**What is needed**
Reproduce exactly the run of lines that begins with the one containing "Task: Switch rates to PER-MILE view" and ends with the last line of the records, omitting pictures.

Start of Working data

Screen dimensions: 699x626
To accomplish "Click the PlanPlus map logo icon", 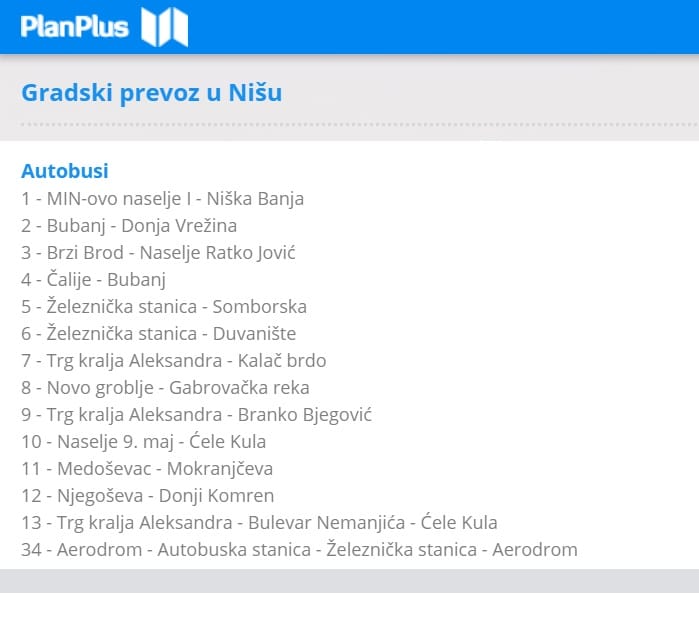I will tap(164, 27).
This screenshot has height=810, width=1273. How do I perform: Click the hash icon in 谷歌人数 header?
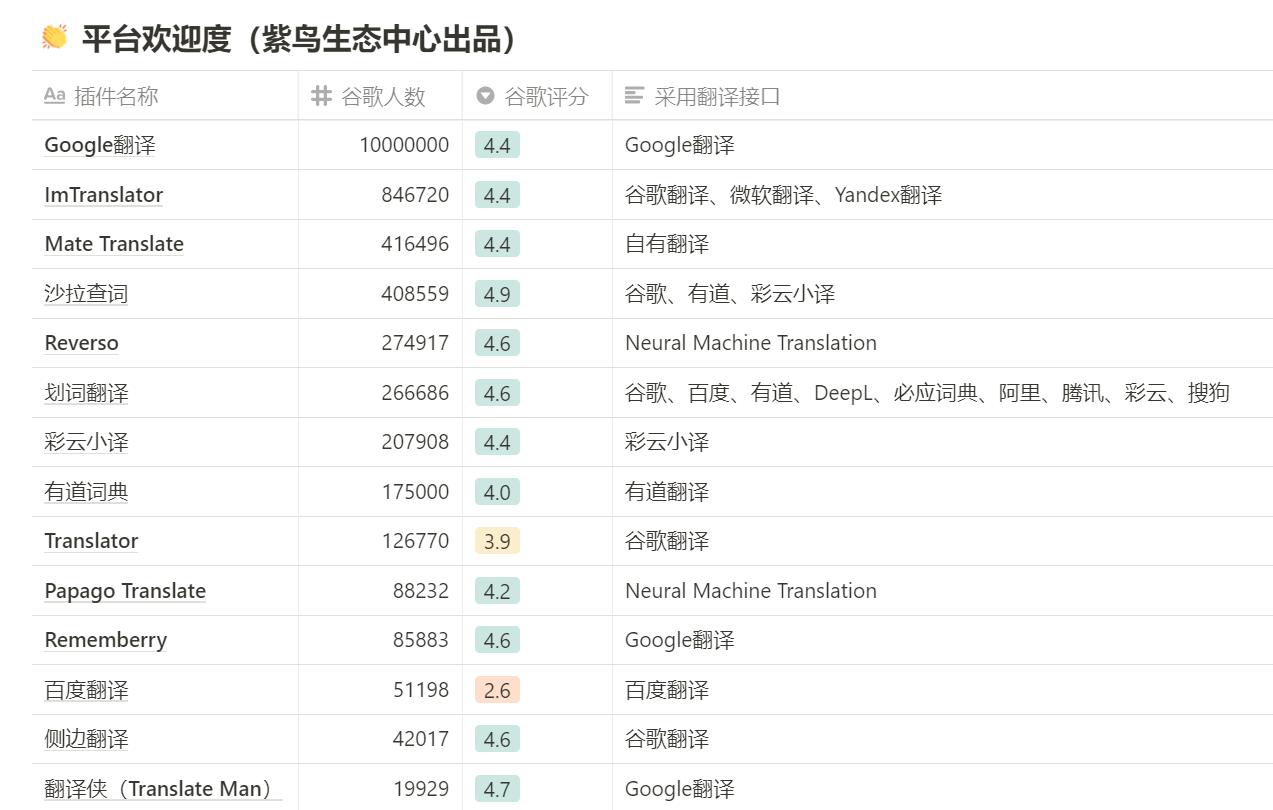(x=321, y=96)
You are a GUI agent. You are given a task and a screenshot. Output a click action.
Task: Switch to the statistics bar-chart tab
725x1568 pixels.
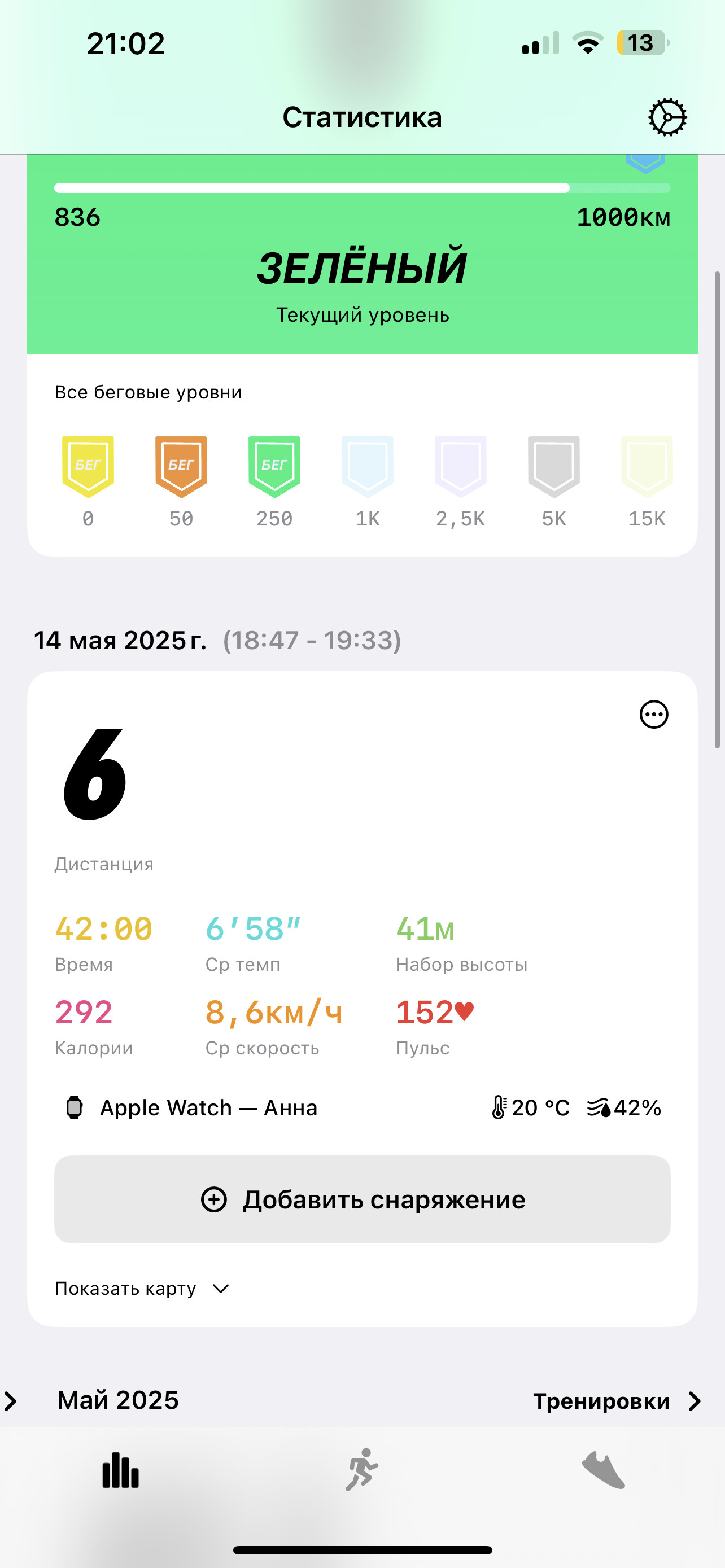120,1470
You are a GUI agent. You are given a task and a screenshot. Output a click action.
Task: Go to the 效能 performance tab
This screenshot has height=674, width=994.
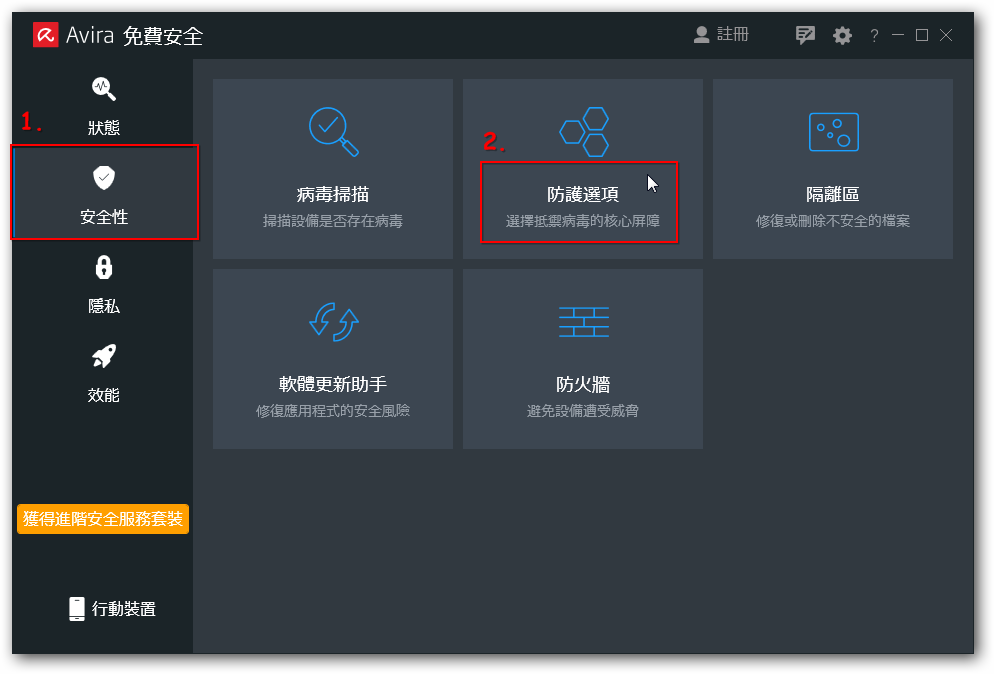click(x=103, y=373)
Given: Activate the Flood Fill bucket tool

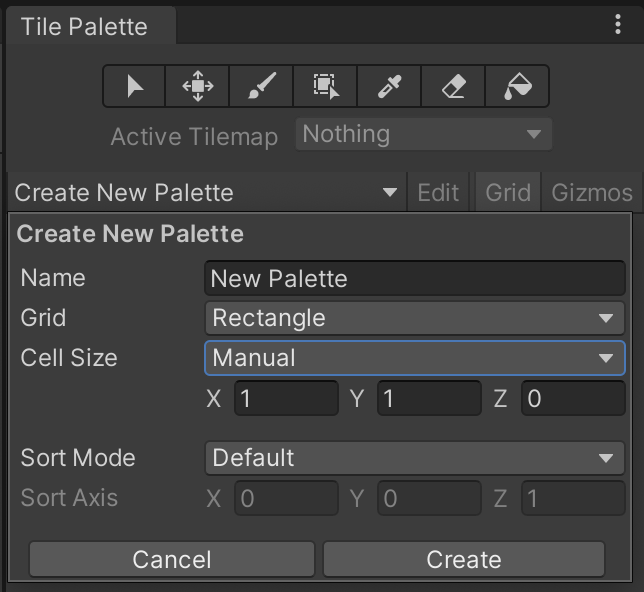Looking at the screenshot, I should tap(517, 87).
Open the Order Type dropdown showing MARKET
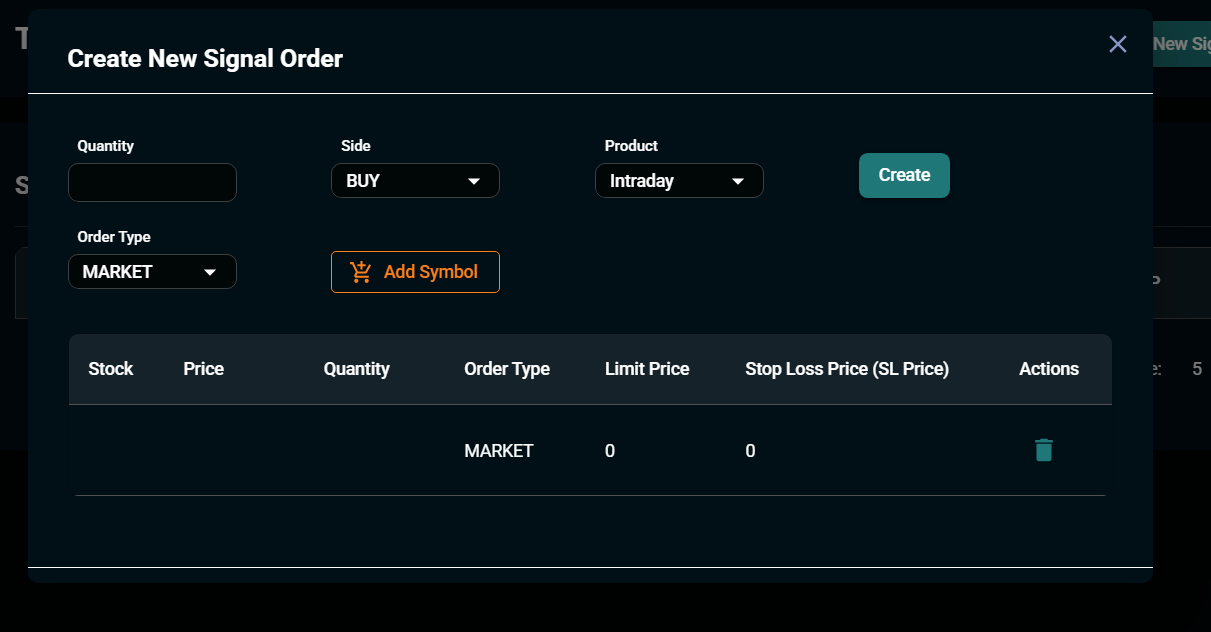 coord(152,271)
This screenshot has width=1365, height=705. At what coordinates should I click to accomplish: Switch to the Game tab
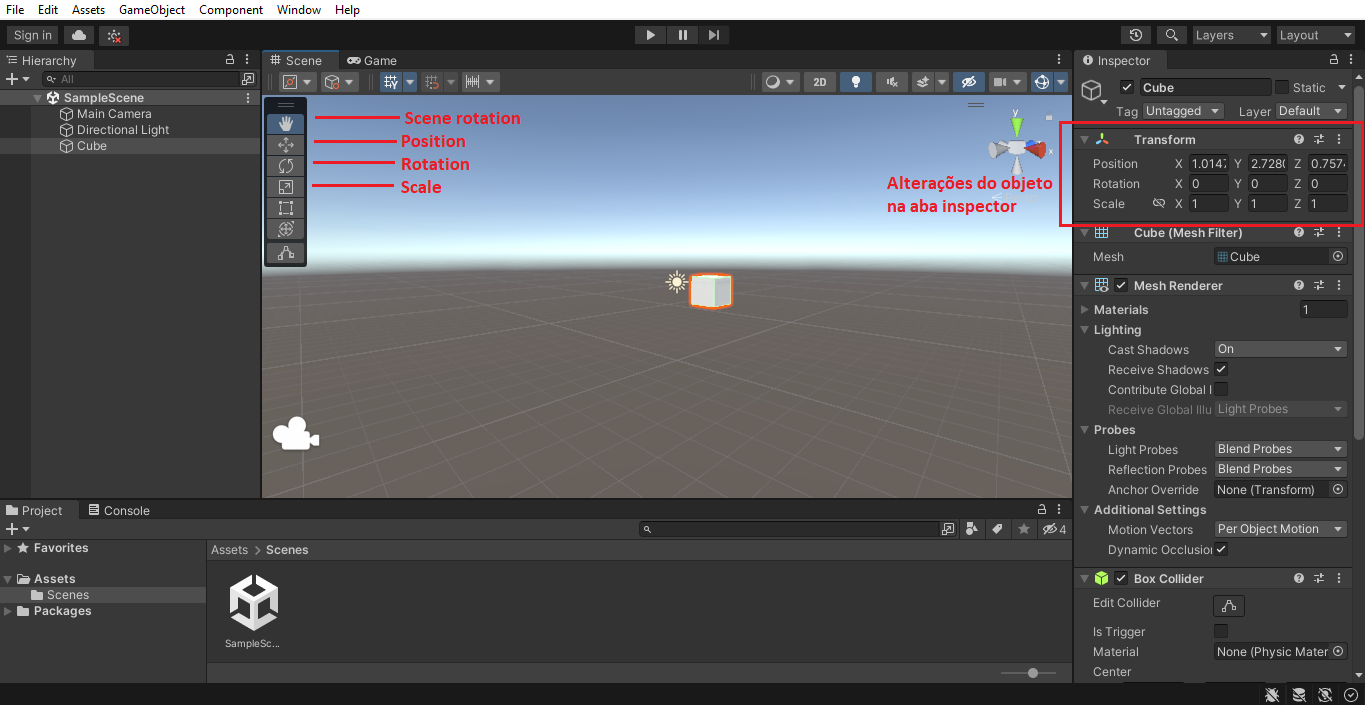click(372, 60)
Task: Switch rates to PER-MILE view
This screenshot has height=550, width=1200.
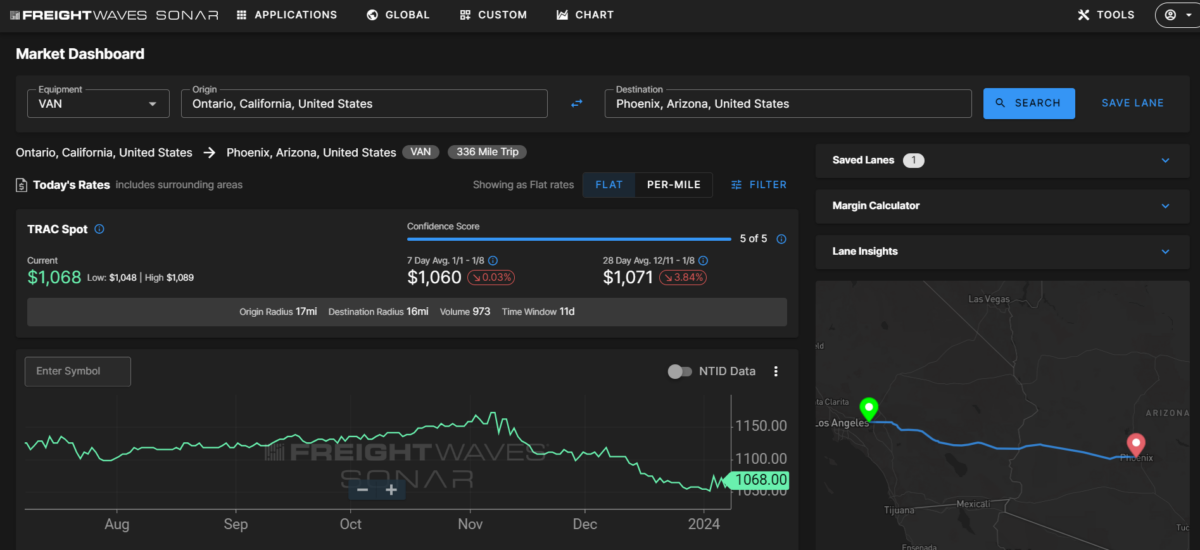Action: pyautogui.click(x=674, y=185)
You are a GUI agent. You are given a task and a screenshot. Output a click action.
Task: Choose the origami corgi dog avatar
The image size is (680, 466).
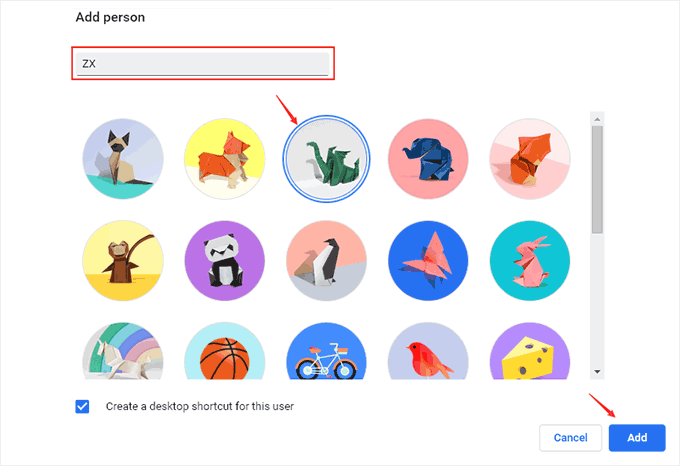pos(225,160)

End of Working data

**Result of this exercise**
Task: Switch rates to PER-MILE view
This screenshot has height=550, width=1200.
Action: pyautogui.click(x=674, y=185)
You are a GUI agent. You are given a task and a screenshot. Output a click action.
Task: Choose the origami corgi dog avatar
The image size is (680, 466).
pos(225,160)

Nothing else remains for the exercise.